The left-leaning party Gono Sanghati Andolon also urged the government to cancel the invitation to Modi. A day earlier, Hefazat-e-Islam, a conservative Islamic group, made a similar plea.

But Home Minister Asaduzzaman Khan told BenarNews on Friday that Modi’s visit would push through, despite the protests and threats from Islamic parties.

“The government’s position has not changed,” he said. “If anyone tries to challenge the government [during Modi’s visit], we will deal [with them]. We will be tough.”

On Thursday, Faruk Khan, an MP for Bangladesh’s ruling Awami League who chairs the Parliamentary Standing Committee on Foreign Affairs, said Bangladeshi officials would not comment publicly on the amendments to the Indian citizenship law.

“The citizenship issue is an internal affair of India. We do not want to comment on this,” he told BenarNews

“The Indian prime minister has assured Bangladesh that the citizenship amendment act would not harm Bangladesh,” he added.

New Delhi authorities have not explained what whipped up an explosion of violence starting Sunday night, in which Hindu rioters set several mosques ablaze and engaged Muslims in street fights. The two sides attacked each other in pitched battles using swords, sticks, guns and axes on the eve of U.S. President Donald Trump’s state visit to India.

Religious tension had been rising since Modi’s Hindu nationalist government introduced in December amendments to a citizenship law that provide a fast-tracked route to Indian citizenship for non-Muslims from some neighboring countries.

Muslim leaders had described the citizenship law as discriminatory and least 30 people died in clashes between protesters and security forces last year, mostly in the northern state of Uttar Pradesh, police said.
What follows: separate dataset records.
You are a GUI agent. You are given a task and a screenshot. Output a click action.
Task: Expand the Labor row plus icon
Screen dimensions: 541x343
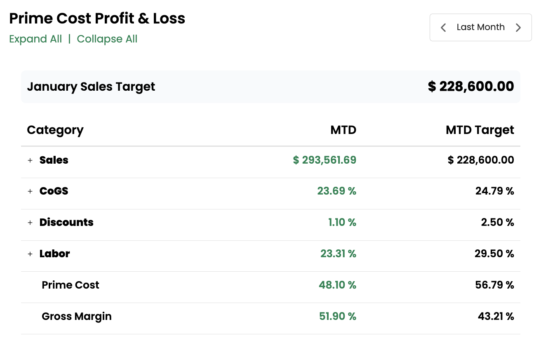pyautogui.click(x=30, y=254)
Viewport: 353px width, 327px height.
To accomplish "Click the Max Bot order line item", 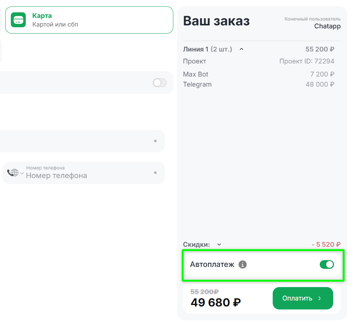I will click(196, 74).
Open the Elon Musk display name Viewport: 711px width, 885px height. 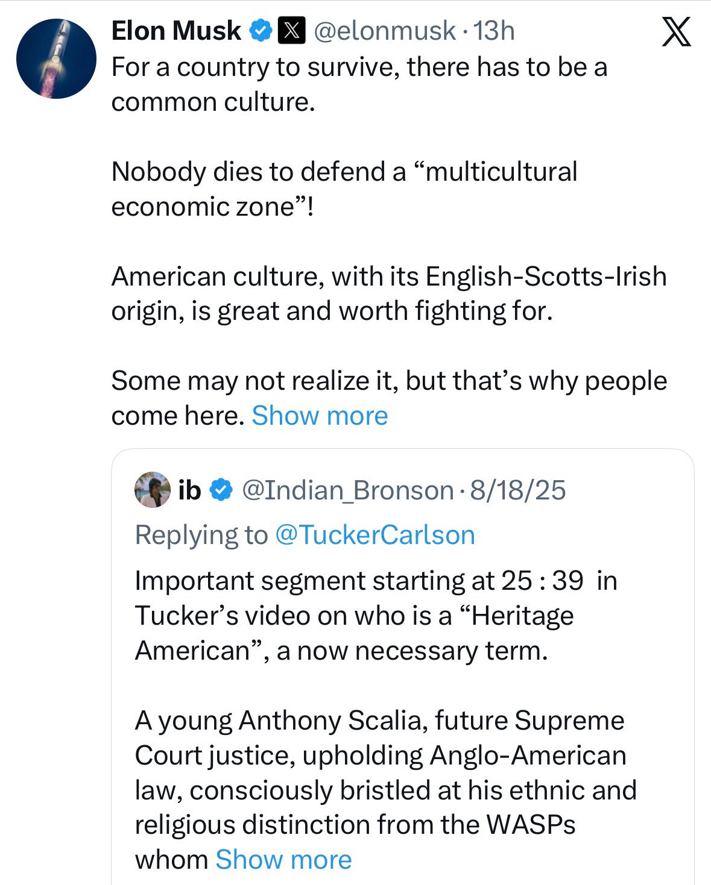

New Delhi authorities told reporters on Friday that they had detained hundreds of people and were keeping a heavy presence northeast of the capital following India’s worst bout of sectarian violence in decades.

Local reports, quoting hospitals, said the death toll was likely to increase as hundreds were injured, including many who suffered serious wounds.

Modi’s Hindu nationalist Bharatiya Janata Party (BJP) told reporters in India that the law was needed to protect minorities from Bangladesh, Pakistan and Afghanistan – all Muslim-majority countries.

Raveesh Kumar, spokesman for India’s external affairs ministry, told reporters in New Delhi that the Modi government had not inflamed religious tensions, as alleged by the prime minister’s critics.

In Dhaka, Noor Hussain Qasemi, secretary-general of the Islamic party Jamiat Ulema-e-Islam, said Hasina’s government should respect the sentiment of Muslims.

“We do not want to see Narendra Modi in Bangladesh,” he told BenarNews.